EXTRACTED MATERIAL:
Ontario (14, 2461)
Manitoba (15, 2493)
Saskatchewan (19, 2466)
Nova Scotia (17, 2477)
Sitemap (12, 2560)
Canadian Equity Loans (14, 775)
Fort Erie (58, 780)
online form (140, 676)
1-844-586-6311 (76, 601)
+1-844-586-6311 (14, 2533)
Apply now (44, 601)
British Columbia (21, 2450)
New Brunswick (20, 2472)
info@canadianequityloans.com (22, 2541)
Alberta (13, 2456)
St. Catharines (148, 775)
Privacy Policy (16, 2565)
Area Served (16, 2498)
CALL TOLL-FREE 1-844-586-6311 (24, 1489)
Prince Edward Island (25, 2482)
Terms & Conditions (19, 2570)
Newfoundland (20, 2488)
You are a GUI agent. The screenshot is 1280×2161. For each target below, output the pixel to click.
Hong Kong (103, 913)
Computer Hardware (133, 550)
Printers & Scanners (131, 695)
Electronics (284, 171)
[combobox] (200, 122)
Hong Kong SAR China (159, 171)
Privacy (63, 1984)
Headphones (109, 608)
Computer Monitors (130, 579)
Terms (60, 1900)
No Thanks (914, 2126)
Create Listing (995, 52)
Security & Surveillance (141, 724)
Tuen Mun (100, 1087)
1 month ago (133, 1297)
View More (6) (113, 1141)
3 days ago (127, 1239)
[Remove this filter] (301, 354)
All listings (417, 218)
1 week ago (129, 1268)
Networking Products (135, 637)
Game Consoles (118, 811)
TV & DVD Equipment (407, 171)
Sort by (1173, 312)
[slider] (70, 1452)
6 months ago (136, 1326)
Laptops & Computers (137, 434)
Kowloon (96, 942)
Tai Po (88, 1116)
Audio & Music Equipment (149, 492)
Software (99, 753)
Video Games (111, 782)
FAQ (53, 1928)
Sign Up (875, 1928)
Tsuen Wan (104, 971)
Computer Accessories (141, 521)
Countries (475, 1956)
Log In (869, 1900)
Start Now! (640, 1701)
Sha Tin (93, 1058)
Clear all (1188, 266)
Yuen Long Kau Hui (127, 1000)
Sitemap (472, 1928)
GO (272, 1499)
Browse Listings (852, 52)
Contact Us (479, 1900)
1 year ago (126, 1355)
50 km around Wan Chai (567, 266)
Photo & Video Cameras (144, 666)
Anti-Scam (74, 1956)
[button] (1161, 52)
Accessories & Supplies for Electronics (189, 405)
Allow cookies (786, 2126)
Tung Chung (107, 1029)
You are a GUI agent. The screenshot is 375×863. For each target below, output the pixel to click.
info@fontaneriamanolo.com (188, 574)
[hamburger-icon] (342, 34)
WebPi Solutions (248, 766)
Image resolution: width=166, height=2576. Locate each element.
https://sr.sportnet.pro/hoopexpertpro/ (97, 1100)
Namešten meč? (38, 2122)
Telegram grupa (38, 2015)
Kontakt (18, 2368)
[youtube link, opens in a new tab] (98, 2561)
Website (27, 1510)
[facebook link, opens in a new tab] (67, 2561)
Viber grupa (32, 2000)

WORK REQUEST:
Start at the first line of the material and transcribe each line exactly, stopping once the line containing "Newfoundland (20, 2488)" has been written.

PROBLEM SOLUTION:
Ontario (14, 2461)
Manitoba (15, 2493)
Saskatchewan (19, 2466)
Nova Scotia (17, 2477)
Sitemap (12, 2560)
Canadian Equity Loans (14, 775)
Fort Erie (58, 780)
online form (140, 676)
1-844-586-6311 (76, 601)
+1-844-586-6311 (14, 2533)
Apply now (44, 601)
British Columbia (21, 2450)
New Brunswick (20, 2472)
info@canadianequityloans.com (22, 2541)
Alberta (13, 2456)
St. Catharines (148, 775)
Privacy Policy (16, 2565)
Area Served (16, 2498)
CALL TOLL-FREE 1-844-586-6311 (24, 1489)
Prince Edward Island (25, 2482)
Terms & Conditions (19, 2570)
Newfoundland (20, 2488)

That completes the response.